▶ _TO DO_
Give back the entries in full, exactly as they are written.

Dataset entries
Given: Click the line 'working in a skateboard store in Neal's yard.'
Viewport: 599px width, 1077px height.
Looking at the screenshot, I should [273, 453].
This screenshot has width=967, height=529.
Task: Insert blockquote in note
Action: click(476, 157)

▶ _EXERCISE RESPONSE_
Given: Click the line 'working in a skateboard store in Neal's yard.'
Viewport: 599px width, 1077px height.
Looking at the screenshot, I should [273, 453].
This screenshot has width=967, height=529.
Task: Insert blockquote in note
Action: click(476, 157)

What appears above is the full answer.